In 1997, two years before Newman's retirement, the ECS Executive Committee commissioned a review of ECS' finances and performance. The auditors found the organization to be financially sound and producing high-quality work that was valued by state policymakers. But the organization's success in raising revenue from grants, as well as problems tracking work on those projects, raised some concerns for the auditors.

ECS might be losing sight of its overall mission, the auditors suggested, by trying to do too much and by undertaking too many grant-financed projects. They asked ECS to consider "whether some grant-funded projects were really serving the needs of state education policymakers."

The auditors also urged ECS to find ways to increase the participation of its 371 commissioners, fewer than a third of whom regularly attended ECS' annual meeting. They suggested assigning more ECS staff members to work with states, and holding more in-state meetings. ECS should also step up efforts to make the Clearinghouse's extensive collection of material available online, they said.

ECS Post-2000

Ted Sanders, who assumed the ECS presidency in February 2000, was another well-known, well-connected education leader with an impressive resume – from classroom teaching to serving as superintendent of elementary and secondary education in three states, deputy U.S. secretary of education and, most recently, president of Southern Illinois University.

Sanders' mandate, like Newman's 16 years earlier, was to refocus and revitalize ECS – and, like Newman, he made substantial progress on a number of fronts. But Sanders had to contend with circumstances, trends and pressures that in many ways enlarged and deepened the organization's problems.

Sanders said his goal was to position ECS as an organization widely seen as “doing the right work, on the right issues – and getting steadily better at it.”

The first step was to commit ECS to developing greater depth and range in six pivotal policy areas – accountability, citizenship, finance, governance, leadership and teaching quality – and on cross-cutting issues such as P-16 restructuring, early childhood education and technology. These evolving “centers of expertise,” Sanders said, would help ECS focus its fundraising efforts, deploy its staff and other resources more efficiently, and bolster its ability to assist states in the areas of greatest interest and concern to them.

Sanders established a Distinguished Senior Fellows Program to provide intellectual leadership and strategic direction in selected policy areas, and created the CEO Forum to deepen ECS' engagement with corporate leaders. He persuaded commissioners to lengthen the ECS chairman's term to two years, and change the name of the organization's annual gathering of political and education leaders to The National Forum on Education Policy.

_Material shown_.
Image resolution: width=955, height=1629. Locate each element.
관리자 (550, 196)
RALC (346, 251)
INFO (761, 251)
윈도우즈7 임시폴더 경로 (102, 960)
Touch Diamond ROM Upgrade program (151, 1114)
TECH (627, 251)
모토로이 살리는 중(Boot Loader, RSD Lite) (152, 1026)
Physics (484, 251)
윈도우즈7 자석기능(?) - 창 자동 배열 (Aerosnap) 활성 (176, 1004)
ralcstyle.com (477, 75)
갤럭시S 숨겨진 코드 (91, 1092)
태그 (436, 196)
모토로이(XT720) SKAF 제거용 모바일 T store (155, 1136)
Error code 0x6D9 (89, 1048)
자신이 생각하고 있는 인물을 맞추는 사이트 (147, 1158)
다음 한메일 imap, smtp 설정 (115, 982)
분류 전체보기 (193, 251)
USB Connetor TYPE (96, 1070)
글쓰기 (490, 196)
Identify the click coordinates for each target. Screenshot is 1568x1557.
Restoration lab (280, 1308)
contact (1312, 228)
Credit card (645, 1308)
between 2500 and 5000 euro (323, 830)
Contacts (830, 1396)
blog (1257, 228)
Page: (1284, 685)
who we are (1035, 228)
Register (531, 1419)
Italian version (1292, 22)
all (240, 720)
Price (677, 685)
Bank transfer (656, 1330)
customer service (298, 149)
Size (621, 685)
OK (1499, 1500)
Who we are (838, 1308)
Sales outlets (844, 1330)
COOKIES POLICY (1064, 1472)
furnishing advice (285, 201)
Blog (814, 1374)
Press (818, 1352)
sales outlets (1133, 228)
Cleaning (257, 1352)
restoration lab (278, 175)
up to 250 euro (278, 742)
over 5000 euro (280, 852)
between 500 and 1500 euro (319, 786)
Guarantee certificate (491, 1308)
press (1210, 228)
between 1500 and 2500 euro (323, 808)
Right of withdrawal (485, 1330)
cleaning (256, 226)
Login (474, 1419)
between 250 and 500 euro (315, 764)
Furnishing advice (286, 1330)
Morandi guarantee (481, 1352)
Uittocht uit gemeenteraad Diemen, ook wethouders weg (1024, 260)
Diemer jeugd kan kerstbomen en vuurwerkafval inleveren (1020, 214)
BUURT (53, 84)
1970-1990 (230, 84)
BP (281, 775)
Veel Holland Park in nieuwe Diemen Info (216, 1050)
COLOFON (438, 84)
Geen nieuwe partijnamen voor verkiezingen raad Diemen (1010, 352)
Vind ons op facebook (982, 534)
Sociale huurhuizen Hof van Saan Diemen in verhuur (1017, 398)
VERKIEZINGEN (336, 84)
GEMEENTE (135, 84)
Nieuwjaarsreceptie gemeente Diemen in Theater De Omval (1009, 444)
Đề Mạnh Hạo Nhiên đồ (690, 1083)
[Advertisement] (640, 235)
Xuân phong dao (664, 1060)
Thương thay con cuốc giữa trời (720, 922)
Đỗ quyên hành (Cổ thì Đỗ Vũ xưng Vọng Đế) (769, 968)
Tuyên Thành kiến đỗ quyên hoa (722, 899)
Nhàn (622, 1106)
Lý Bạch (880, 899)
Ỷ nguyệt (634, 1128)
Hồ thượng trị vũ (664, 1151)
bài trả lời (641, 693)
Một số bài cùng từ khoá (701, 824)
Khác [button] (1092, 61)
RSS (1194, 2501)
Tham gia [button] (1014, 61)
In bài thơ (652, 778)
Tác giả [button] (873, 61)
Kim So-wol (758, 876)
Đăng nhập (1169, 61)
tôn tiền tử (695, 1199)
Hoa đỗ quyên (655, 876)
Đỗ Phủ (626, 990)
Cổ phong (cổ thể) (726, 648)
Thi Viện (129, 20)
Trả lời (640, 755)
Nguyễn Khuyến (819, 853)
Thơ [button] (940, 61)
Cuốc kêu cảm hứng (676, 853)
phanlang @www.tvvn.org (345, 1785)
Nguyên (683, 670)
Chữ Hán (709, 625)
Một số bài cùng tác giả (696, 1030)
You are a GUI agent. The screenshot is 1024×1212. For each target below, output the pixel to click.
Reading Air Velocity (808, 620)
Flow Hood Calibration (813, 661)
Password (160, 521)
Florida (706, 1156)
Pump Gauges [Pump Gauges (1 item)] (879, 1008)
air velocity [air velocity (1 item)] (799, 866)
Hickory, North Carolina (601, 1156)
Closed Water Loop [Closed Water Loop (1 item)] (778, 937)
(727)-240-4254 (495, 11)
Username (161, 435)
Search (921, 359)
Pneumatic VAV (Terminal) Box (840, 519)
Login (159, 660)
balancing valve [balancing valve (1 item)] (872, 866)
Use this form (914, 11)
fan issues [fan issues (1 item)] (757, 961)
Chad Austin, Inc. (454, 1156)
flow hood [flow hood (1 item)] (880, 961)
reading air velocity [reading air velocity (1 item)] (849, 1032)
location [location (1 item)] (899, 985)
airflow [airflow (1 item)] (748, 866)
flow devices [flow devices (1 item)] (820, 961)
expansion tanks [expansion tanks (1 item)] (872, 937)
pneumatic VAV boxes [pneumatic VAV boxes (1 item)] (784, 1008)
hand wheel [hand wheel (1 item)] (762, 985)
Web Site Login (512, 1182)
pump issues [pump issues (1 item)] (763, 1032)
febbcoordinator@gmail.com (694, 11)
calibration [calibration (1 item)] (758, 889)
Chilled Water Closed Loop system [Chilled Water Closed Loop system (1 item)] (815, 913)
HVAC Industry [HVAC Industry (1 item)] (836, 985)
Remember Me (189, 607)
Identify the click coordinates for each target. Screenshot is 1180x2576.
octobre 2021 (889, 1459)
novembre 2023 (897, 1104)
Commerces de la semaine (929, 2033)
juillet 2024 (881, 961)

_What to work on_.
[A] In the ECS history, who took over the ECS presidency in February 2000?
[B] Continue the ECS history from the point where it stops.

_Solved tasks_.
[A] Ted Sanders took over the ECS presidency in February 2000.

[B]
Sanders also created a corporate-sponsorship program that allowed ECS to continue expanding its Web site and move the National Forum closer to the break-even point. He secured a federal grant to track implementation of the No Child Left Behind Act and develop a package of products and services to assist states in grappling with the challenges and complexities of the new law.

But Sanders' efforts to strengthen and diversify ECS' financial base were stymied by the prolonged economic downturn that coincided with the first three years of his presidency. S tates were operating on austerity budgets, making it difficult for ECS to collect dues to finance its basic operations. At the same time, the stock market swoon constricted the philanthropic budgets of foundations and corporations, and ECS found itself competing for increasingly scarce grant money with a widening array of nonprofit organizations and advocacy groups.

In the last two years of Sanders' presidency, declining revenue from grants and contracts – coupled with shortfalls in state-fee collections – reduced ECS' operating budget from $13 million to $9.5 million. The trend continued following Sanders' departure in December 2004. While state-fee collections went up slightly in 2005, revenue from grants and contracts fell to $2.6 million – compared with $5 million the previous year.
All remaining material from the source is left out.